Summary of descriptive statistics of the patient-level data.
| Variable | Patient-level data(n=46) |
|---|---|
| Age, average years | 46.0 |
| Male, n | 30 |
| Maintenance rate of bivalirudin, mean ± standard deviation (SD) (mg/kg/h) | 0.27 ± 0.37 |
| CRRT | 0.15 ± 0.06 |
| Without CRRT | 0.28 ± 0.36 |
| Duration of Bivalirudin (days) | 8.58 ± 10.8 |
| Platelet count on admission (/μl) | 118900 ± 54500 |
| Nadir of platelet count (/μl) | 36700 ± 28552 |
| Receiving platelet (units) | 2.6 ± 1.5 |
| Survived | 29 |
| Major bleeding | 1 |
| Thrombosis | 4 |
| Time of Platelet recovering (days) | 3.3 ± 2.8 |
CRRT, continuous renal replacement therapies.

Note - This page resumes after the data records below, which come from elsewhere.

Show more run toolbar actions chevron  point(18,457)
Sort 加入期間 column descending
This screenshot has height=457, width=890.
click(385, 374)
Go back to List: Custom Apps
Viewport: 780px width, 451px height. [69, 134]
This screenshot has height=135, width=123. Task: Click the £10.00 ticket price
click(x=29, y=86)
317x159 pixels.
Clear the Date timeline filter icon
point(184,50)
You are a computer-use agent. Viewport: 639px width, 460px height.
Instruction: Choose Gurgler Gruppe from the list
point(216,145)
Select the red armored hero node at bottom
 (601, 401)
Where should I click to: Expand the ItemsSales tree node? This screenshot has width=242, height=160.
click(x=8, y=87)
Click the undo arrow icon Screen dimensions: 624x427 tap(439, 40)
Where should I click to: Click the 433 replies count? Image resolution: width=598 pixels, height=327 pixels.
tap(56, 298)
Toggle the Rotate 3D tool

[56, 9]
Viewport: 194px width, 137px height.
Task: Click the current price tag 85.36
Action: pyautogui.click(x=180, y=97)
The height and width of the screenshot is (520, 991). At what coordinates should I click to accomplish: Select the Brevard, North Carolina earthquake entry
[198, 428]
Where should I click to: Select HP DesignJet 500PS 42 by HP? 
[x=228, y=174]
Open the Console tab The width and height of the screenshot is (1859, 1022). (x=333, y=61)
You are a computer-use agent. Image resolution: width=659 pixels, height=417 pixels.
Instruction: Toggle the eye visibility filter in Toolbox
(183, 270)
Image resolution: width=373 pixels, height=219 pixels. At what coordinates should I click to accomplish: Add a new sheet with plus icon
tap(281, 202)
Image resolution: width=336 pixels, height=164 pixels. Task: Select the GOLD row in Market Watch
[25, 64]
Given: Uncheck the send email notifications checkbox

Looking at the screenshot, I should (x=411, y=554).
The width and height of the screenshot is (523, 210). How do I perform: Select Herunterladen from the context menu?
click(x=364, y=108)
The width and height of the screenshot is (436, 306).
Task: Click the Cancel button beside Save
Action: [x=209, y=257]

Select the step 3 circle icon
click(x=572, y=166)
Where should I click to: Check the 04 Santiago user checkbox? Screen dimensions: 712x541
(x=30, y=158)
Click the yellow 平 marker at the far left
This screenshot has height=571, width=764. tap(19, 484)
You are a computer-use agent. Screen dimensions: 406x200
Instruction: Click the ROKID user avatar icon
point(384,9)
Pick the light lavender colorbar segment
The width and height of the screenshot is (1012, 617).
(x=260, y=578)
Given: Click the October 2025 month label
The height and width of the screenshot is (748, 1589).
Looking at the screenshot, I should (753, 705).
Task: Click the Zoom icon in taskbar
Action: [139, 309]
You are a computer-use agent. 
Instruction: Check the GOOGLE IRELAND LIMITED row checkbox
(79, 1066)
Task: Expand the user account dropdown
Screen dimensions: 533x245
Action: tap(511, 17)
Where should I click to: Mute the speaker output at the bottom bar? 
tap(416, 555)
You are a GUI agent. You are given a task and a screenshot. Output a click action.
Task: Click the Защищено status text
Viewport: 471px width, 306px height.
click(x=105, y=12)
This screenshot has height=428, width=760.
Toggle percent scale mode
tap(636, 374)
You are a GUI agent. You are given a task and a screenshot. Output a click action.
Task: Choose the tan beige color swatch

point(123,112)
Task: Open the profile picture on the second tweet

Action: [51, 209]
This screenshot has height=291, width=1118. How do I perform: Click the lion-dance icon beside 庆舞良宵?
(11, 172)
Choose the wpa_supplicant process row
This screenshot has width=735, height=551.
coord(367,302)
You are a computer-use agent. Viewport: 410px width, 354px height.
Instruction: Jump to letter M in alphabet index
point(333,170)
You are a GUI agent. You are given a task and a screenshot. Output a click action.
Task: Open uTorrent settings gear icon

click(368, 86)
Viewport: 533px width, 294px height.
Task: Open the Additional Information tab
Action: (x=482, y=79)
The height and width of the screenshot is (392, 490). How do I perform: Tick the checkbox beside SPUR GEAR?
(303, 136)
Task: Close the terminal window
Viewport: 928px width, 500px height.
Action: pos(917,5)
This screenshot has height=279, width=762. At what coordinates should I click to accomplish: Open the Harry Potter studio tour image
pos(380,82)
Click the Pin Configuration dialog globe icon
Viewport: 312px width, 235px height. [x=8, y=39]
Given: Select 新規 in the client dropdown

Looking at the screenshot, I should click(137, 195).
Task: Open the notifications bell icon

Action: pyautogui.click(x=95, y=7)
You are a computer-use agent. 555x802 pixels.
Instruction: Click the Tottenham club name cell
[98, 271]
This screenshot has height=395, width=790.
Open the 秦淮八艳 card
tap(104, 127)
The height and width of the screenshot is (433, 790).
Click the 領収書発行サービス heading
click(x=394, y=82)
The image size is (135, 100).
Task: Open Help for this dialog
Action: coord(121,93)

Figure 4Management strategy for bivalirudin in adult ECMO patients with HIT. ECMO, extracorporeal membrane oxygenation; HIT, heparin-induced thrombocytopenia; UFH, unfractionated heparin; PF4, platelet factor 4; SRA, serotonin release assays; HIPA, heparin-induced platelet aggregation assay; PGI, Particle GEL immune assay; F1, 2, prothrombin fragment 1,2; TAT, thrombin-antithrombin complex; ACT, activated clotting times; aPTT, activated partial thromboplastin time.